Affrontiamo il punto con la Dott.ssa Teresa Accetta, Biologo forense e Genetista forense.
Dott.ssa Accetta, cominciamo spiegando ai nostri lettori che cosa era il sistema AB0 e come veniva applicato in laboratorio.
Il sistema AB0, scoperto agli inizi del ‘900, è una classificazione dei gruppi sanguigni che avviene in base all’analisi della presenza o meno di particolari molecole presenti sulla superficie dei globuli rossi. Nasce per rendere le trasfusioni più sicure ed è tuttora fondamentale in medicina trasfusionale per assicurare che ci sia compatibilità tra il paziente e il sangue che viene trasfuso. Ad oggi sono riconosciuti 30 sistemi diversi di classificazione dei gruppi sanguigni ma i più diffusi ed utilizzati sono il sistema AB0 e il sistema Rh. Il gruppo sanguigno, come il DNA, è una componente ereditaria e quindi determinata a livello genetico. Scoperta questa componente ereditaria, intorno al 1920 si è iniziato ad utilizzare questo sistema anche nel campo forense per l’identificazione dei sospettati o nell’esclusione di una paternità. Col tempo però la comunità scientifica forense ha abbandonato l’uso di tale sistema in quanto non individualizzante. Infatti, i gruppi sanguigni sono condivisi da milioni di persone del mondo. Ad esempio in Italia circa il 40% della popolazione presenta il gruppo sanguigno 0+. Circa l’85% della popolazione italiana è Rh+. Questo non permette di individuare una persona e di certo non permette di collegarla ad una determinata traccia trovata su una scena del crimine. Il test che viene eseguito in laboratorio per identificare il gruppo sanguigno era ed è il test di agglutinazione, cioè un test immunologico per rilevare se nel corpo sono presenti o meno specifiche molecole.

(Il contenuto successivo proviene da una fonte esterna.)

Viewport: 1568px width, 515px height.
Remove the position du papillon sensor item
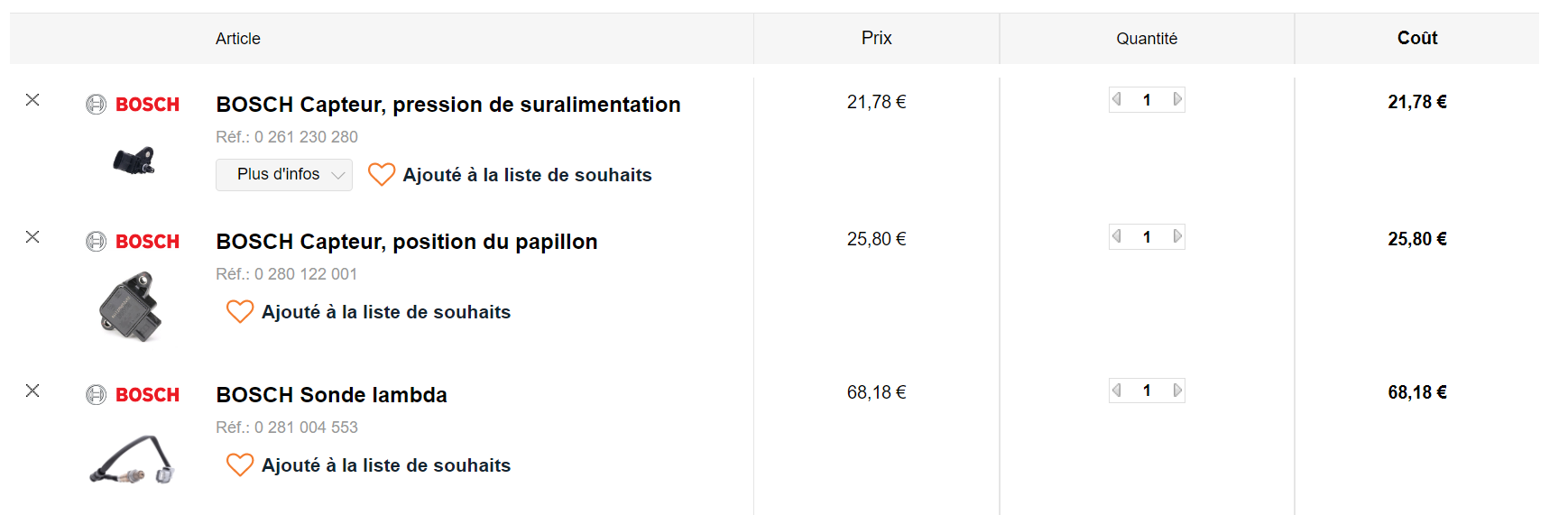[x=32, y=237]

Oggi questo sistema è stato completamente abbandonato nell’ambito delle indagini scientifiche forensi: perché ciò è avvenuto?
La scoperta del DNA è una delle scoperte più sensazionali dell’uomo, importante in diversi settori: dalla medicina alla criminologia all’epigenetica alle neuroscienze. Tutti noi condividiamo all’incirca il 99,5% del DNA in quanto la funzione principale è la costituzione delle proteine che permettono la nostra vita. Il restante circa 0,5% è tipico di un individuo, diverso dagli altri e per questo altamente individualizzante. Ed è proprio questo 0,5%, ereditato dai genitori, che viene preso in considerazione dall’analisi genetico-forense, sia ai fini civili che penali. Avendo trovato una prova così individualizzante, la comunità forense ha abbandonato l’uso del sistema AB0 ai fini identificativi.

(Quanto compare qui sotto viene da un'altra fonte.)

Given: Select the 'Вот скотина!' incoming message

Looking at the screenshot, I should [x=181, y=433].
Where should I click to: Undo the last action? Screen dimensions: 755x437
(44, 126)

Possiamo affermare che le analisi condotte per cercare il DNA sui reperti d’interesse per una indagine è notevolmente più preciso, affidabile, sicuro delle analisi che si eseguivano anni fa allo scopo di identificare la classificazione di un gruppo sanguigno?

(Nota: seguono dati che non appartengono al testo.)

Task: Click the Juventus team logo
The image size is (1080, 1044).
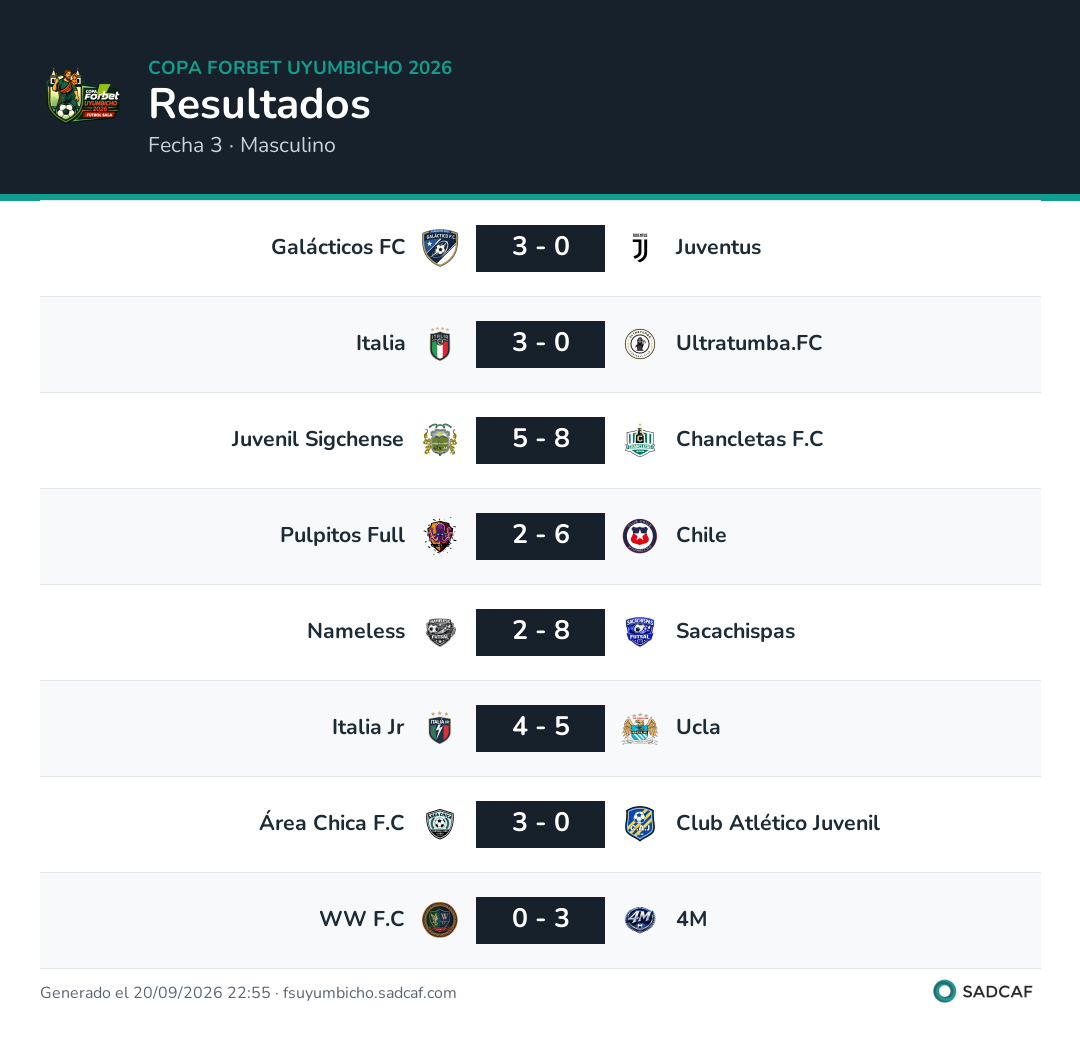Action: [640, 247]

La questione non è l’affidabilità delle analisi, ma la totale diversità. La ricerca del DNA e la ricerca del gruppo sanguigno sono diverse sia dal punto di vista analitico che di risultato. Per avere il gruppo sanguigno è assolutamente necessaria la presenza di globuli rossi, e quindi sangue. Inoltre il risultato non consente di individuare senza ombra di dubbio un’unica persona. Il DNA, invece, lo si può estrarre da qualsiasi cellula nucleata del nostro corpo e quindi da diversi fluidi biologici quali sangue, urina, sudore, sperma, saliva. È un test che porta alla tipizzazione di un profilo unico per ogni individuo (ad eccezione dei gemelli monozigoti che condividono lo stesso DNA).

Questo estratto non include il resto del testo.